#### SOURCE DOCUMENT:
Pyramid Level 2: Utility
We want to make sure our plan is resilient. Since we're going all-in on infect, we need to ramp up landing poison counters on our opponents. To that end, we'll include these cards:
- Kediss, Emberclaw Familiar: As long as one opponent gets hit, they all get hit.
- Skrelv, Defector Mite: protection from a color could get Snapdax through for damage
- Tainted Strike: Sometimes an opponent gets through for damage, why not make it infect?
- Grafted Exoskeleton: Snapdax with this equipped becomes a one-hit kill
- Key to the City: More evasion and it draws a card when it untaps
- Necrogen Communion: More ways to add poison damage, although this only gives four counters with Snapdax's double strike.
- Norn's Decree: Automatically gives Snapdax Toxic 1
- Offspring's Revenge: Resilience for your tiny infect creatures
- Phyresis: This puts infect on Snapdax after he's already on the field
Putting It All Together
Snapdax is a lot of fun to play and this is the general decklist I came up with:
Snapdax Infect | Commander | Jason Dookeran
- Commander (1)
- 1 Snapdax, Apex of the Hunt
- Creatures (29)
- 1 Cavern Whisperer
- 1 Chittering Harvester
- 1 Cloudpiercer
- 1 Corpse Cur
- 1 Cubwarden
- 1 Dirge Bat
- 1 Everquill Phoenix
- 1 Flensermite
- 1 Flesh-Eater Imp
- 1 Hand of the Praetors
- 1 Huntmaster Liger
- 1 Ichorclaw Myr
- 1 Ichor Rats
- 1 Insatiable Hemophage
- 1 Kediss, Emberclaw Familiar
- 1 Killian, Ink Duelist
- 1 Lost Leonin
- 1 Mindleecher
- 1 Necropanther
- 1 Plague Myr
- 1 Plague Stinger
- 1 Plankton, Tiny Tyrant
- 1 Porcuparrot
- 1 Priests of Norn
- 1 Regal Leosaur
- 1 Skithiryx, the Blight Dragon
- 1 Tine Shrike
- 1 Vulpikeet
- 1 Whispering Specter
- Sorceries (8)
- 1 Chandra's Ignition
- 1 Infectious Inquiry
- 1 Mythos of Snapdax
- 1 Night's Whisper
- 1 Painful Truths
- 1 Read the Bones
- 1 Ruinous Ultimatum
- 1 Sign in Blood
- Instants (10)

#### DATA LISTING:
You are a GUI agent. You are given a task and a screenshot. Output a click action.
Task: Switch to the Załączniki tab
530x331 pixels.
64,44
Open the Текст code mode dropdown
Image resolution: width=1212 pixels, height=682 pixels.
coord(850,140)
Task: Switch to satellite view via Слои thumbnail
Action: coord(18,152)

#### EXERCISE TASKS:
a - Summarize the Snapdax infect text in two sentences.
b - Carry on with the Snapdax infect text from its last line.

#### ANSWERS BELOW:
a - To make the all-in infect plan resilient and land more poison counters, the utility level adds cards such as Kediss, Emberclaw Familiar, which spreads a hit on one opponent to all of them, Grafted Exoskeleton, which turns Snapdax into a one-hit kill, and Norn's Decree and Phyresis, which give Snapdax toxic or infect. The decklist that follows runs Snapdax, Apex of the Hunt as commander alongside 29 creatures, 8 sorceries, and a section of 10 instants.

b -
- 1 Anguished Unmaking
- 1 Boros Charm
- 1 Crackling Doom
- 1 Despark
- 1 Generous Gift
- 1 Mortify
- 1 Path to Exile
- 1 Swords to Plowshares
- 1 Tainted Strike
- 1 Vraska's Fall
- Artifacts (12)
- 1 Arcane Signet
- 1 Boros Signet
- 1 Fellwar Stone
- 1 Grafted Exoskeleton
- 1 Key to the City
- 1 Orzhov Signet
- 1 Rakdos Signet
- 1 Sol Ring
- 1 Swiftfoot Boots
- 1 Talisman of Conviction
- 1 Talisman of Hierarchy
- 1 Talisman of Indulgence
- Enchantments (5)
- 1 Necrogen Communion
- 1 Norn's Decree
- 1 Offspring's Revenge
- 1 Phyresis
- 1 Phyrexian Arena
- Lands (35)
- 2 Mountain
- 4 Plains
- 7 Swamp
- 1 Battlefield Forge
- 1 Blood Crypt
- 1 Bojuka Bog
- 1 Caves of Koilos
- 1 Clifftop Retreat
- 1 Command Tower
- 1 Dragonskull Summit
- 1 Evolving Wilds
- 1 Exotic Orchard
- 1 Godless Shrine
- 1 Isolated Chapel
- 1 Karn's Bastion
- 1 Luxury Suite
- 1 Nomad Outpost
- 1 Rogue's Passage
- 1 Sacred Foundry
- 1 Savai Triome
- 1 Slayers' Stronghold
- 1 Spectator Seating
- 1 Sulfurous Springs
- 1 Terramorphic Expanse
- 1 Vault of Champions
If you play this at your local game store, be warned that people may target you at the table. It can be extremely explosive, but that means you will always be a threat. Give Snapdax a whirl and see what you think of it.